Curran et al. [15] reported eight paediatric patients who underwent nine simultaneous ipsilateral femoral and tibial lengthenings with the Ilizarov external fixator. Four complications in three patients occurred as a result of the lengthening process. Three of the complications involved soft tissue contractures, which were successfully treated with one additional surgical procedure, whereas the fourth complication involved poor bone regeneration and required bone grafting and additional immobilization. We performed three femur and tibia angular deformity corrections simultaneously and did not record the above complications; one of these segments (the tibia) underwent a 5-cm lengthening. There is a preference to perform contralateral simultaneous correction and single-segment lengthenings rather than ipsilateral double-segment procedures in our patients to avoid these potential complications.

There were no complications reported by Tsuchiya et al. [16] who also used the Ilizarov method to treat three paediatric patients with Ollier’s (age range 6–12 years). Their total length gain was 40.6 mm (38–44 mm in the tibia). Three patients with premature healing, one with delayed union, and one with early union were identified by Sakurakichi et al. [17] as the only complications in their series, with the early union requiring repeat osteotomy.

Pandey et al. [18] noted that distraction osteogenesis through predominantly cartilaginous bone converted that into mature corticalized new bone rapidly. This unusual osteogenic capacity and the rapidity of healing was seen in our series also. They reported complications of knee stiffness, which resolved after 2 years. Jesus-Garcia et al. [19] described the results of treatment of 10 patients with Ollier’s disease using the Ilizarov technique. The Ilizarov device was used to treat leg length discrepancy and to enhance the conversion of cartilage within the enchondroma into normal mature bone without curettage and bone grafting. The mean duration of treatment was 9.4 months. This led to conversion of the abnormal cartilage into histologically mature bone in all patients. We did not use the Ilizarov device to convert cartilage into new bone on purpose but found that with lengthening or correction there was some conversion of cartilage into new bone. Some caution is needed as enchondromas are actively multiplying lesions with a report of malignant change in fibrous dysplasia with lengthening [20].
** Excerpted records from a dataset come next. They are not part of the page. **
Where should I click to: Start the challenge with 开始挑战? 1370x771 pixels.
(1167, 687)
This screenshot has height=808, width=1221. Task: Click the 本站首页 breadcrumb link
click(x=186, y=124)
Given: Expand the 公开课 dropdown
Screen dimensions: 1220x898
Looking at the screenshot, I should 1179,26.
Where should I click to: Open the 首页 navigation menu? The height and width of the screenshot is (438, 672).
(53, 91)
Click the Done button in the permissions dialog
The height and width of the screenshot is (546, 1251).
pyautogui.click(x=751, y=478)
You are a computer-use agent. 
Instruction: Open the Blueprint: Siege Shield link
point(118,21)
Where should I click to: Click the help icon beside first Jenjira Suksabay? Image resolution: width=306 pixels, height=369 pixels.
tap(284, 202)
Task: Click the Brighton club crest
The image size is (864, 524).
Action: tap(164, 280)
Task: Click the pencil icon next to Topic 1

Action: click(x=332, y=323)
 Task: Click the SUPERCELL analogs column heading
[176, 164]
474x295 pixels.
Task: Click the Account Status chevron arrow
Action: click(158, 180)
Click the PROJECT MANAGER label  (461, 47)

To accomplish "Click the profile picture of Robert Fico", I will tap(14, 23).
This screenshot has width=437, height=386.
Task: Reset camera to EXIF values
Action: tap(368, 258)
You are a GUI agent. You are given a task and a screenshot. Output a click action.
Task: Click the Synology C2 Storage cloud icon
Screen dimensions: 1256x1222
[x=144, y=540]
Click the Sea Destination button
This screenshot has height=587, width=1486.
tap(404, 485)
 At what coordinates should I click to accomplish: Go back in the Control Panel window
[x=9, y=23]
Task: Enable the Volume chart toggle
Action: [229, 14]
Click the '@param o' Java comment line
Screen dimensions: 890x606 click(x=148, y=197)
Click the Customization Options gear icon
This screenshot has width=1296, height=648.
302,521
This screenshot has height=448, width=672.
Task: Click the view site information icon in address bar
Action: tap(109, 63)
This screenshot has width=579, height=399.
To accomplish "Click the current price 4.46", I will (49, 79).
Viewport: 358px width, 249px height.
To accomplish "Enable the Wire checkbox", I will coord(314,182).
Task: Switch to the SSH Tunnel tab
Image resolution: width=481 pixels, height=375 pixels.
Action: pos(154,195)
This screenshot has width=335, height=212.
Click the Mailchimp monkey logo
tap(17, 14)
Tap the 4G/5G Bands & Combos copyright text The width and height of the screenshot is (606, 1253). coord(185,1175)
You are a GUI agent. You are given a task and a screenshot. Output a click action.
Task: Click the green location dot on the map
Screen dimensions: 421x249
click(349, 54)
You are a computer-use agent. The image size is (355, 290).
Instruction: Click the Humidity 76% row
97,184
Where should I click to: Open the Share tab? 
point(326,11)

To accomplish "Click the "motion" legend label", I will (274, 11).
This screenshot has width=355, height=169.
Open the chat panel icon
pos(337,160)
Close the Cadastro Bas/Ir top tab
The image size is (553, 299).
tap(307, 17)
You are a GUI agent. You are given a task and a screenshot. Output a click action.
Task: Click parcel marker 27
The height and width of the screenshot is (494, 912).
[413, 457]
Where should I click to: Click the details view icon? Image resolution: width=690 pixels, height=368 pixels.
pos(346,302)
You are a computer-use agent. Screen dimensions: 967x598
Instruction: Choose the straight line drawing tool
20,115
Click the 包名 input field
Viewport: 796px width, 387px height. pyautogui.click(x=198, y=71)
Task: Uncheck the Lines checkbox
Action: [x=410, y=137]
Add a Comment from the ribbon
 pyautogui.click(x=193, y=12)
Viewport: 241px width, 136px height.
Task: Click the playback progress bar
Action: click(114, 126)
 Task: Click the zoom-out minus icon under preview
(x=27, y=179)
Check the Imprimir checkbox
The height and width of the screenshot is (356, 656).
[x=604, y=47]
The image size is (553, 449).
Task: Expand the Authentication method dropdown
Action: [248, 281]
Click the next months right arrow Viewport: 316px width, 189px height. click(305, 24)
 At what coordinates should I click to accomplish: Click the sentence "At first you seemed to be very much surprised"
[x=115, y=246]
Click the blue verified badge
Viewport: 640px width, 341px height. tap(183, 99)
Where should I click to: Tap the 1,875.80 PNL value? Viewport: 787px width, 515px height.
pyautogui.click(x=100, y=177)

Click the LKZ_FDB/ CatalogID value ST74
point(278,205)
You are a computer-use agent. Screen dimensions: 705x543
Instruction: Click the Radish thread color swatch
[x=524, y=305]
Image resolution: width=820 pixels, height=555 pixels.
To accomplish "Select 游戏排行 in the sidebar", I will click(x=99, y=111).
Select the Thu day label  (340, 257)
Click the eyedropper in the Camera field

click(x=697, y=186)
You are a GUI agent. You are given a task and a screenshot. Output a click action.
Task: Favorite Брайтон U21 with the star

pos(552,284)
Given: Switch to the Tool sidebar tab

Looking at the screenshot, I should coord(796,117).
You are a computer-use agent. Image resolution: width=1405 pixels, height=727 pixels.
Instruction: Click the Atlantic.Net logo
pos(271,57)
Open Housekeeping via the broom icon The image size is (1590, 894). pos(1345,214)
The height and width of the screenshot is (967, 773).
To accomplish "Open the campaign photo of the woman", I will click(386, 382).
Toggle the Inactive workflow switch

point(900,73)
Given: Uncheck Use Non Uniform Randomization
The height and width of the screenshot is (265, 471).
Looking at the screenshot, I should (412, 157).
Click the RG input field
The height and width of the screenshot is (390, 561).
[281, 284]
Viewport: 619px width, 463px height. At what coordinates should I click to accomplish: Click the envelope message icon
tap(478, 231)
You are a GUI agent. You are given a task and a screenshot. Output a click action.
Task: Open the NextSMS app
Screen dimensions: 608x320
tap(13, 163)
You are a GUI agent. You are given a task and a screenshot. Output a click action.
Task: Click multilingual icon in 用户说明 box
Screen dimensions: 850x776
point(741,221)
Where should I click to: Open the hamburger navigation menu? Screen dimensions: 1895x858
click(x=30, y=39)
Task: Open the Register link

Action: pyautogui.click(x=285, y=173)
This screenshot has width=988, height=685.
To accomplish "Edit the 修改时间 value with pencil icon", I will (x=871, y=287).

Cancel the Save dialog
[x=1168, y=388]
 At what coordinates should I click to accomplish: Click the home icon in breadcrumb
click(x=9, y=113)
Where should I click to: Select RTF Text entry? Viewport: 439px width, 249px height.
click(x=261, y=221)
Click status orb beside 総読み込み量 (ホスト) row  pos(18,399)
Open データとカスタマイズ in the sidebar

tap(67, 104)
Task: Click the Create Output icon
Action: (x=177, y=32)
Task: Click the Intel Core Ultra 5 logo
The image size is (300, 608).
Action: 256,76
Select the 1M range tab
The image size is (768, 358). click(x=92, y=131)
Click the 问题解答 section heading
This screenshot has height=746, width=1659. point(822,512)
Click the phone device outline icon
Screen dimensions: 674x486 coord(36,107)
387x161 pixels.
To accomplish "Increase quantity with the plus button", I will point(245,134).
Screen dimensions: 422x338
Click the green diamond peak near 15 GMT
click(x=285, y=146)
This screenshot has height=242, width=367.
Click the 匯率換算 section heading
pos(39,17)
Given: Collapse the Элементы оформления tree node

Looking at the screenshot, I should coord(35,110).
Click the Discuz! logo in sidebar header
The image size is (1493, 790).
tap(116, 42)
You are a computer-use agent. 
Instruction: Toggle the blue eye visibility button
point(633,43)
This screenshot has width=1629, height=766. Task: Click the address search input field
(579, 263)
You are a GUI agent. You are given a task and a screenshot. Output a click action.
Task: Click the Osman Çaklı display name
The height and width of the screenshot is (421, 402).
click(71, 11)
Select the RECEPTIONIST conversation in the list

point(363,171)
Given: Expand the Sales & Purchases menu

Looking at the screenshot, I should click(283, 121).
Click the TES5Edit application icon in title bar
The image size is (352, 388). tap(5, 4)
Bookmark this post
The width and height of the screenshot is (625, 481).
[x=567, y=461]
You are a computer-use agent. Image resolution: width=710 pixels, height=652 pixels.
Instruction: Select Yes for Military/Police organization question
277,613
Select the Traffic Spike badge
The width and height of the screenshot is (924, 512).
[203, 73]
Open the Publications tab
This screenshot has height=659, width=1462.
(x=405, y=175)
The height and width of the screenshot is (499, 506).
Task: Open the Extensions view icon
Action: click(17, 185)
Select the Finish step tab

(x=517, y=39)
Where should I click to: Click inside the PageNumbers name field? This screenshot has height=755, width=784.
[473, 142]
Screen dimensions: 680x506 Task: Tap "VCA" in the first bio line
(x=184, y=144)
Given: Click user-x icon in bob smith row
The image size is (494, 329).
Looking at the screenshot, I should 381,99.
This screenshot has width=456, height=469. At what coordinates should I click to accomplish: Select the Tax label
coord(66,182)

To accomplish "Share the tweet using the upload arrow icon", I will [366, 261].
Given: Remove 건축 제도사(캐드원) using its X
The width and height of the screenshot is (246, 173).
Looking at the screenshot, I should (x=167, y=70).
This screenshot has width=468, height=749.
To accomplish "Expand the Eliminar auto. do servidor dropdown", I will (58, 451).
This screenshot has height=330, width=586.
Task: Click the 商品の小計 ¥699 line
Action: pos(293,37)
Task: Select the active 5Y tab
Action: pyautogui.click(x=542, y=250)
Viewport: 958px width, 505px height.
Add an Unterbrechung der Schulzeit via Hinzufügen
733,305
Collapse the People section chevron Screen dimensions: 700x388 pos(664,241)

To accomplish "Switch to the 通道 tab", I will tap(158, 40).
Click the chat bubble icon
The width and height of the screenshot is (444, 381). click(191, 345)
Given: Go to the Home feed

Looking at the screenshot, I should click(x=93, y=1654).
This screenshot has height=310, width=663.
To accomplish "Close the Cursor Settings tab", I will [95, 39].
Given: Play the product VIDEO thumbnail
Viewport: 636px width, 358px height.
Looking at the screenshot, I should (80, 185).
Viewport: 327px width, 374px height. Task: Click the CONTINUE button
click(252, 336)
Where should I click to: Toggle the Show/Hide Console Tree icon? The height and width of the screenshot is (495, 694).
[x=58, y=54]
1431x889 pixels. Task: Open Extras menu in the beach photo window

One patient fractured the tibia after the fixator was removed in this series. Popkov et al. [21] compared 57 lengthenings in 37 patients with Ollier’s disease using external fixation alone with 7 lengthenings using external fixation and elastic stable intramedullary nailing (ESIN). There were three cases of pathologic fractures in the enchondroma region in the external fixation group as well as three cases of bone regenerate deformity and one delayed union. The combined treatment group had no cases of fracture or deformity, and there was no need for plaster immobilization after removal of the external fixator. The BHI was reduced in all the external fixator and ESIN patients, and this was statistically significant for mono-segmental femoral lengthenings.

Conclusion

Patients with Ollier’s disease have significant problems with limb length inequality and angular deformities. A need for multiple reconstructive procedures as recurrence of deformities and leg length discrepancy is common. We found ring fixators to be more versatile in managing angular correction, limb lengthening, and soft tissue tension over other types of fixation. There is tendency for premature healing; distraction should start early around 4–5 days and at a faster rate of distraction employed to minimize this complication.